(Stored records)
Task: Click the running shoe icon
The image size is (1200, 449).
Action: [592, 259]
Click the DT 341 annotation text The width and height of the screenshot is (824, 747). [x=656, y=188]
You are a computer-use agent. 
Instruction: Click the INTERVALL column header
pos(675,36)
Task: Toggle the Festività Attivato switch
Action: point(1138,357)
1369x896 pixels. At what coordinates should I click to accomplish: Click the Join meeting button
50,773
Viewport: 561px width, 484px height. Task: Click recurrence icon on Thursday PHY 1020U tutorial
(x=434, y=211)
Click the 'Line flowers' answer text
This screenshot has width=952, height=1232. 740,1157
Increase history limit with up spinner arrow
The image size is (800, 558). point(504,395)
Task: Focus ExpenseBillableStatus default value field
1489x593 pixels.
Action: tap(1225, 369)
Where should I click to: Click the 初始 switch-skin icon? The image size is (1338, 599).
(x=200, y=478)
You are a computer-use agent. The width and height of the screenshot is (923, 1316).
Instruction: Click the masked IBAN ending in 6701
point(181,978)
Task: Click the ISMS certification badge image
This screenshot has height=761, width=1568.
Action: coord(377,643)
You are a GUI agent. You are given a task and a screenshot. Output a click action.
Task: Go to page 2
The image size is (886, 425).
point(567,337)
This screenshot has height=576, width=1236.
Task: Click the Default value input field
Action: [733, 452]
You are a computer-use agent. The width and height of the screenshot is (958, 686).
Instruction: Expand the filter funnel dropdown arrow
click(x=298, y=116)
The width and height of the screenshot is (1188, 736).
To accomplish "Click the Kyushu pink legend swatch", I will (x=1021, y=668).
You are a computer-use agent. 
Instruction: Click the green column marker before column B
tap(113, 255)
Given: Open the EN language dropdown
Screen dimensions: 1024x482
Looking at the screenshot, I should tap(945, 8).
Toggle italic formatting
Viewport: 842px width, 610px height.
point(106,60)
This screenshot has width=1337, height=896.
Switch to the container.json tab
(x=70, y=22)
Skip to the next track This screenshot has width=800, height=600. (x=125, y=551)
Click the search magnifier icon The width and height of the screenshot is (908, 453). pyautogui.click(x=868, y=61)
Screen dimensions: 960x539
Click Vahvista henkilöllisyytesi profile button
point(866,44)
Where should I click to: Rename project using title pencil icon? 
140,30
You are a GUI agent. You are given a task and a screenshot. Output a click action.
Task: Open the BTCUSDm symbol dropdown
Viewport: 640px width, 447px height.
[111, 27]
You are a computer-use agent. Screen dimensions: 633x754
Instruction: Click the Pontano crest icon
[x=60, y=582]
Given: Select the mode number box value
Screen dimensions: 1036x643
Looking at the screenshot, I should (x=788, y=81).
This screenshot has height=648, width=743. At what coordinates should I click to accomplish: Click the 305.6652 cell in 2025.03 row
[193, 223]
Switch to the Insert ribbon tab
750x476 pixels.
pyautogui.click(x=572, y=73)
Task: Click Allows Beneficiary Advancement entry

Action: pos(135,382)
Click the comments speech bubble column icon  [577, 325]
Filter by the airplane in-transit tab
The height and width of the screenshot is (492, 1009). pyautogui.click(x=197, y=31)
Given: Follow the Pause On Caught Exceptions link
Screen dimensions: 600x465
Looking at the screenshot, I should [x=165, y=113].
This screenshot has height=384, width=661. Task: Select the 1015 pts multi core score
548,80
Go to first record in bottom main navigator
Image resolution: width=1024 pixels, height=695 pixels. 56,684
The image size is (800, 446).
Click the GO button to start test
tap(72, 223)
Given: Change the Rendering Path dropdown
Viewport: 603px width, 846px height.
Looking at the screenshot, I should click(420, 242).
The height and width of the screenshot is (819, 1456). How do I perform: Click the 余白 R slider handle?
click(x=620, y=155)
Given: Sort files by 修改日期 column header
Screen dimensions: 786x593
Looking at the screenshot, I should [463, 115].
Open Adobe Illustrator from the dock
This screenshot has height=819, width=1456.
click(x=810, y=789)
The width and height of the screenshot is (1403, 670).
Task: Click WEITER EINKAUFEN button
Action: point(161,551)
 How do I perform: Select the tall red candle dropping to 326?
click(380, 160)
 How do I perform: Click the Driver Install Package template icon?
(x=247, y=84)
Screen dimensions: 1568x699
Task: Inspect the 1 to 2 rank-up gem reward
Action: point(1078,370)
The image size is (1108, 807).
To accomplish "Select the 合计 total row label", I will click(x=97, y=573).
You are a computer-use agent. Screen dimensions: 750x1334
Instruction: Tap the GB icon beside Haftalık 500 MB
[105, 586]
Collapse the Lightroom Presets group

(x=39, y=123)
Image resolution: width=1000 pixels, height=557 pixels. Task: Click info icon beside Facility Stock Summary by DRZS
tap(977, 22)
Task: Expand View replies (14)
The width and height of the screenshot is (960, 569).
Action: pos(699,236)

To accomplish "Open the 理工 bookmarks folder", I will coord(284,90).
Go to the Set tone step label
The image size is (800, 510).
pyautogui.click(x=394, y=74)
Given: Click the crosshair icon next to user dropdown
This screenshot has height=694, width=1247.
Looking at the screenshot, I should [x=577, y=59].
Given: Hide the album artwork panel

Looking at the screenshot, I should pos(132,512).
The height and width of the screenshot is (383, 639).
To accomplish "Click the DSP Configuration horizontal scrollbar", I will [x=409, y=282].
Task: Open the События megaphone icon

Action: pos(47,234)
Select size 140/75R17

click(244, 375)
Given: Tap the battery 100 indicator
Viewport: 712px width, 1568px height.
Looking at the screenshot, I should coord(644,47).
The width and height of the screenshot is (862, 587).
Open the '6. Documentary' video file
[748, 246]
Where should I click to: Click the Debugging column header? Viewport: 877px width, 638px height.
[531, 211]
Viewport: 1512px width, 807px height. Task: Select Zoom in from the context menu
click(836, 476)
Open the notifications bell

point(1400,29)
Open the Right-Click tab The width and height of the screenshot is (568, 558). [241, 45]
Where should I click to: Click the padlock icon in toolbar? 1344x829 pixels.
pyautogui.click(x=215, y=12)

*PROBLEM STATEMENT*. Can you reproduce, word for word, the lines of the records from the one containing "Where should I click to: Click the Debugging" through the end of the records, including both ends?

*EXERCISE ANSWER*.
Where should I click to: Click the Debugging column header? Viewport: 877px width, 638px height.
[531, 211]
Viewport: 1512px width, 807px height. Task: Select Zoom in from the context menu
click(836, 476)
Open the notifications bell

point(1400,29)
Open the Right-Click tab The width and height of the screenshot is (568, 558). [241, 45]
Where should I click to: Click the padlock icon in toolbar? 1344x829 pixels.
pyautogui.click(x=215, y=12)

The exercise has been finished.